ABD Küresel Değişim Araştırma Programı’nın 2017 tarihli bir raporunda, son yıllarda “orman yangınları faaliyetinde derin bir artış olduğuna” dikkat çekildi. Orman yangınlarına yönelik risklerin artmasının nedenleri arasında havaların daha sıcak olması, daha kuru koşulların oluşması, kuraklığın artması ve yangın mevsiminin de uzaması gösteriliyor. Diğer bir etken de, bitki ve ağaçların yaygın olarak ölmesine neden olan yeni zararlı canlıların ve hastalıkların ortaya çıkması.

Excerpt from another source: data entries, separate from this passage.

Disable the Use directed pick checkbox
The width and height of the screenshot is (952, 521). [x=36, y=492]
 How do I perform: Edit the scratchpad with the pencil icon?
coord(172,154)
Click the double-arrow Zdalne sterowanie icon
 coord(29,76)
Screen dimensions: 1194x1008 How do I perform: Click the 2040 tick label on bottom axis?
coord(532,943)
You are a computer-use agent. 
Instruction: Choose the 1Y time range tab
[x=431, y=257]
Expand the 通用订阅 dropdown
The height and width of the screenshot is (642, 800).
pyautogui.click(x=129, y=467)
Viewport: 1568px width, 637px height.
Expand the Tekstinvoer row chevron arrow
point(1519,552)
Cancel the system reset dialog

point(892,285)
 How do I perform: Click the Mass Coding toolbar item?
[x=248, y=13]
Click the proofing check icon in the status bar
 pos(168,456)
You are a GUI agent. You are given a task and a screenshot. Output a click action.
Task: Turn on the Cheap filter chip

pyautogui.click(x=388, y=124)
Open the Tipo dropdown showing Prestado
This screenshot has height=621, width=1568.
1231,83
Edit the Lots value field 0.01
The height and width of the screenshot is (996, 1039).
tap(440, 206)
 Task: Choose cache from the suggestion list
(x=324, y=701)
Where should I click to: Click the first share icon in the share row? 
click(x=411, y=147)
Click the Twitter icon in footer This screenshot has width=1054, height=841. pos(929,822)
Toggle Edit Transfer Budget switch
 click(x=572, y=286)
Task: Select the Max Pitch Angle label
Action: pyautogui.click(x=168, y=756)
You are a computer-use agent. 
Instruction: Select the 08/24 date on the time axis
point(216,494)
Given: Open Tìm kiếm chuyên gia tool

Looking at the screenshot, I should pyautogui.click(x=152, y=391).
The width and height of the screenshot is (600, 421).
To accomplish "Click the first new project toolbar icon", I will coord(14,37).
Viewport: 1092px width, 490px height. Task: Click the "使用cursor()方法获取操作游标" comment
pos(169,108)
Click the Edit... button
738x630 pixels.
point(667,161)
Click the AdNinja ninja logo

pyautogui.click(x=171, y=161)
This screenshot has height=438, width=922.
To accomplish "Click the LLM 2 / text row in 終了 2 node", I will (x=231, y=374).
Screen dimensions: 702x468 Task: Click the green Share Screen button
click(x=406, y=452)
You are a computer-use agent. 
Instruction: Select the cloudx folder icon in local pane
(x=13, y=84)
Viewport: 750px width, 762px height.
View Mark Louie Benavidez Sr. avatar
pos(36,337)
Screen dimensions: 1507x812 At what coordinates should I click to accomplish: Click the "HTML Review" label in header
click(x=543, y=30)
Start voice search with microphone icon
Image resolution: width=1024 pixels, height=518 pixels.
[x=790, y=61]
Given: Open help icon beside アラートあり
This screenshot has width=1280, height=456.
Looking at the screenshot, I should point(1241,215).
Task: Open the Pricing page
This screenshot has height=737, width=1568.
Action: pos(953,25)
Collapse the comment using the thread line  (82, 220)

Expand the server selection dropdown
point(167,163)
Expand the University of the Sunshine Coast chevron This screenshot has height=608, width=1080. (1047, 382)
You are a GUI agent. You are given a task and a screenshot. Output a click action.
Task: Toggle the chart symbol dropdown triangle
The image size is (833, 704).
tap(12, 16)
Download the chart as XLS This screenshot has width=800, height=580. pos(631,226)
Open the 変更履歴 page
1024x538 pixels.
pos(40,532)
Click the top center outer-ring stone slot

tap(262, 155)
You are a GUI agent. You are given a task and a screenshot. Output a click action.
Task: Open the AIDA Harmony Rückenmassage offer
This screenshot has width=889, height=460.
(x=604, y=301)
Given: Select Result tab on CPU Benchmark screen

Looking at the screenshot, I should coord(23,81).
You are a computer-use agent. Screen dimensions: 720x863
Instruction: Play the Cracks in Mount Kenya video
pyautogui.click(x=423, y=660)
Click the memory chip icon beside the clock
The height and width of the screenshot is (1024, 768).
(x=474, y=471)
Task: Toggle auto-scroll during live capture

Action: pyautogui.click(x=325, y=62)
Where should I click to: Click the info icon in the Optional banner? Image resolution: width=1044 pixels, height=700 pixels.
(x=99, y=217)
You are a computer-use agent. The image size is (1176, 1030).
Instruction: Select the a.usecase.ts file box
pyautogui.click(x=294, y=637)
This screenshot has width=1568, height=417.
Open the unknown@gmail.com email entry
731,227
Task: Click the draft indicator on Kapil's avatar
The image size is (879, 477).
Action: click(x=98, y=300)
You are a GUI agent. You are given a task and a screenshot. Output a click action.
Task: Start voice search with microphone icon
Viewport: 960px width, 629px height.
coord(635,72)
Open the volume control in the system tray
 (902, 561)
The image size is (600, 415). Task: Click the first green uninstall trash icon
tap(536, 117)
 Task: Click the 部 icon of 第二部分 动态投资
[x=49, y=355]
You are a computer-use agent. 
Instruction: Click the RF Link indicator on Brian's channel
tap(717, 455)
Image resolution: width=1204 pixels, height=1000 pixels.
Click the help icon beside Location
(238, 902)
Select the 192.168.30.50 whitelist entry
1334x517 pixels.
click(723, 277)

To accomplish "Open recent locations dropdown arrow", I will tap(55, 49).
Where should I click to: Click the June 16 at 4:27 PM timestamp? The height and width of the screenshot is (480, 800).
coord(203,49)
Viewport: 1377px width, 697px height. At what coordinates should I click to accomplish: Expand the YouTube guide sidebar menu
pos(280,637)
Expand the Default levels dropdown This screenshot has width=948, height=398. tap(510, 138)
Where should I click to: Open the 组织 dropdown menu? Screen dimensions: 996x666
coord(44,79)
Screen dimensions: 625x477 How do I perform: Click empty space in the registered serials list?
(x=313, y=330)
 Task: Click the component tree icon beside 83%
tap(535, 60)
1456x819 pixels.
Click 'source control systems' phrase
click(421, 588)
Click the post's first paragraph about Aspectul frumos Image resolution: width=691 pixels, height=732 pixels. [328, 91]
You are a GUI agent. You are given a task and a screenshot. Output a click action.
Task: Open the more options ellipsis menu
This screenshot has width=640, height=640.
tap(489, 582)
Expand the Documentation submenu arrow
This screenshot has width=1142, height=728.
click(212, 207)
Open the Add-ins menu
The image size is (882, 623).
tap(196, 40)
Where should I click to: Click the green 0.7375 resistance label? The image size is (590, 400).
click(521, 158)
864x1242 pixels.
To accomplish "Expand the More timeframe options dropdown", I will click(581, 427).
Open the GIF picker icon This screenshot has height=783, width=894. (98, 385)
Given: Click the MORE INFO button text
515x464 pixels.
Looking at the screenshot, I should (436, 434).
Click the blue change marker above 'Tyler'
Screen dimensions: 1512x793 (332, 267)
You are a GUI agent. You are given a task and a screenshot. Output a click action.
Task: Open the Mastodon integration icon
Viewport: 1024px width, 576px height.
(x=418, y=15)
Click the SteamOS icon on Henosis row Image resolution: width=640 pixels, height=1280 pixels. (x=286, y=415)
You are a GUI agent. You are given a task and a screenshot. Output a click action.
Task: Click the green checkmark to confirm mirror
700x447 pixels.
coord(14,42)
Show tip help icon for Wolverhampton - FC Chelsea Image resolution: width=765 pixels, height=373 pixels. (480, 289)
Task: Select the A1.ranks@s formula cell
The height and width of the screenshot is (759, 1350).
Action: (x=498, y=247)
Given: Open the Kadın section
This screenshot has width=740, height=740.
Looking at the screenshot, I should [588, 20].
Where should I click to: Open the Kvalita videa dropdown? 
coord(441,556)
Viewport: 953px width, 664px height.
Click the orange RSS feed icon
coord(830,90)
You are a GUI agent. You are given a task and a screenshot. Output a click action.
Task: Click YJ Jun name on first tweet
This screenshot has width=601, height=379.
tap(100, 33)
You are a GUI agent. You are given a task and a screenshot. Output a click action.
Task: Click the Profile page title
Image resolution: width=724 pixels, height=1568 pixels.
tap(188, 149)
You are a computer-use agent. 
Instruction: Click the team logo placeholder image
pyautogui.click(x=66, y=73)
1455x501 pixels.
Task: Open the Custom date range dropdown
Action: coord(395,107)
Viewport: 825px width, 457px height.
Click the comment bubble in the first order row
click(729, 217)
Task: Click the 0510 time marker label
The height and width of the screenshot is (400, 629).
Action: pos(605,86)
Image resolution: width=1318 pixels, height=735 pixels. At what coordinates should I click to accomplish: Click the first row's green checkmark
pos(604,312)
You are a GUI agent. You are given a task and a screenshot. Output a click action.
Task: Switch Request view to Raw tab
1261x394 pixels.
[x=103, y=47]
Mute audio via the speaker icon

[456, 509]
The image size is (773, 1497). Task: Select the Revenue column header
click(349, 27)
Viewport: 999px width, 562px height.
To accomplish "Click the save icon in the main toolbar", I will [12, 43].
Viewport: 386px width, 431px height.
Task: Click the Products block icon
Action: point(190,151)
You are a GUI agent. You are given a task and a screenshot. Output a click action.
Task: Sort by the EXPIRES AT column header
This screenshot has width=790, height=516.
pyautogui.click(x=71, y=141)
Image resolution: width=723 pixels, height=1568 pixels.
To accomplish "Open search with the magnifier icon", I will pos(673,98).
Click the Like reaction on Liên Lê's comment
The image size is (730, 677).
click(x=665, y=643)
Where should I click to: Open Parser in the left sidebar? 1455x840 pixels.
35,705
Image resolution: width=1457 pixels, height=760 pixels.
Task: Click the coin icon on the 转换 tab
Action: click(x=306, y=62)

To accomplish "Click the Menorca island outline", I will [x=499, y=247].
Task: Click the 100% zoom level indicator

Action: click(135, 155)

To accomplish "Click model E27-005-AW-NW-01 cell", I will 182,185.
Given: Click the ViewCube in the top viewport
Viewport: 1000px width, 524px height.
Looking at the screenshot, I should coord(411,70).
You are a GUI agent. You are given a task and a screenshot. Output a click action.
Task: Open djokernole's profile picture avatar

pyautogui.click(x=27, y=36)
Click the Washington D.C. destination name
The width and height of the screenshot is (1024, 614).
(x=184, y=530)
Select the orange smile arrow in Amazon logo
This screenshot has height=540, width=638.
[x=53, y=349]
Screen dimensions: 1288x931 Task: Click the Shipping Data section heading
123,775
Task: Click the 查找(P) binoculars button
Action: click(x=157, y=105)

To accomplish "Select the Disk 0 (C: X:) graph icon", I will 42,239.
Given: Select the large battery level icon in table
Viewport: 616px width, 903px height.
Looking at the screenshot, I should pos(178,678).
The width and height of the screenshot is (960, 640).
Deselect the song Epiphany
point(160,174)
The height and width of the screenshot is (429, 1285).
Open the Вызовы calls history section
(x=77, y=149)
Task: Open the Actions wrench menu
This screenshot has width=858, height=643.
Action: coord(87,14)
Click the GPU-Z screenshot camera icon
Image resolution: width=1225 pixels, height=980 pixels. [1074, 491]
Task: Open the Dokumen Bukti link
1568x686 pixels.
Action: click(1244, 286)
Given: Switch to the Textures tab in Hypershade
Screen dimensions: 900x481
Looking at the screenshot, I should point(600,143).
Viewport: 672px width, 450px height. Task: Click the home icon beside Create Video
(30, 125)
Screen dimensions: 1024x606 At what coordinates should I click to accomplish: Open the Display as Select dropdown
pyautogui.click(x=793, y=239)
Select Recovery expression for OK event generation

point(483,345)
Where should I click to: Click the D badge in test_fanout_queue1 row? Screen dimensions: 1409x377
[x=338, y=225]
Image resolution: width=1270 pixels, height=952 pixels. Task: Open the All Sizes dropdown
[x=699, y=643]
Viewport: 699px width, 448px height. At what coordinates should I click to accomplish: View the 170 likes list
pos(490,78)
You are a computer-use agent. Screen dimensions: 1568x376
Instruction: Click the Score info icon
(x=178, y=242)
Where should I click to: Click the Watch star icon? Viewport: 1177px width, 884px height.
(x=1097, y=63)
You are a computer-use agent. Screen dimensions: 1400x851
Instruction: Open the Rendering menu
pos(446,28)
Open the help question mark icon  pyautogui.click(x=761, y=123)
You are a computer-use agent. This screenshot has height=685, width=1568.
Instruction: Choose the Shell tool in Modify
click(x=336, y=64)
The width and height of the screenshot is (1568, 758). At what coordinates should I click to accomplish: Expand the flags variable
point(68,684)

Toprakların daha da kuruması ve büyüme dönemlerinin uzamasıyla bu olumsuzlukların sıcaklıkların arttığı bir gelecekte sıklaşması çok muhtemel. Yaz mevsiminin daha sıcak geçmesiyle yıllık yangın çıkma riski ihtimalinin de yüzde 10 ile 30 oranında artması bekleniyor.”
Bilim insanları, ormanda yaşayan toplulukların artan yangın riskine karşı daha dirençli olmalarına yardımcı olacak önlemler geliştirmenin gerekli olduğunu söylüyor. Bu önlemler arasında yerleşim yerlerinin etrafındaki alanların yönetimi ve yangın risklerini azaltmaya dönük eğitimlerin artırılması öncelikli geliyor.